National Institutes of Health research project grant inflation 1998 to 2021

  1. Michael S Lauer  Is a corresponding author
  2. Joy Wang
  3. Deepshikha Roychowdhury
  1. National Institutes of Health, United States

Abstract

We analyzed changes in total costs for National Institutes of Health (NIH) awarded Research Project Grants (RPG) issued from fiscal years (FYs) 1998 to 2003. Costs are measured in 'nominal' terms, meaning exactly as stated, or in 'real' terms, meaning after adjustment for inflation. The NIH uses a data-driven price index - the Biomedical Research and Development Price Index (BRDPI) - to account for inflation, enabling assessment of changes in real (that is, BRDPI-adjusted) costs over time. The BRDPI was higher than the general inflation rate from FY1998 until FY2012; since then the BRDPI has been similar to the general inflation rate likely due to caps on senior faculty salary support. Despite increases in nominal costs, recent years have seen increases in the absolute numbers of RPG and R01 awards. Real average and median RPG costs increased during the NIH-doubling (FY1998 to FY2003), decreased after the doubling and have remained relatively stable since. Of note, though, the degree of variation of RPG costs has changed over time, with more marked extremes observed on both higher and lower levels of cost.
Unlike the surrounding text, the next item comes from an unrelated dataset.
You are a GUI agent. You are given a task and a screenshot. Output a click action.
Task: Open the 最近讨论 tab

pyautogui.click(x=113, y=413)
On both ends of the cost spectrum, the agency is funding a greater proportion of solicited projects, with nearly half of RPG money going towards solicited projects. After adjusting for confounders, we find no independent association of time with BRDPI-adjusted costs; in other words, changes in real costs are largely explained by changes in the composition of the NIH-grant portfolio.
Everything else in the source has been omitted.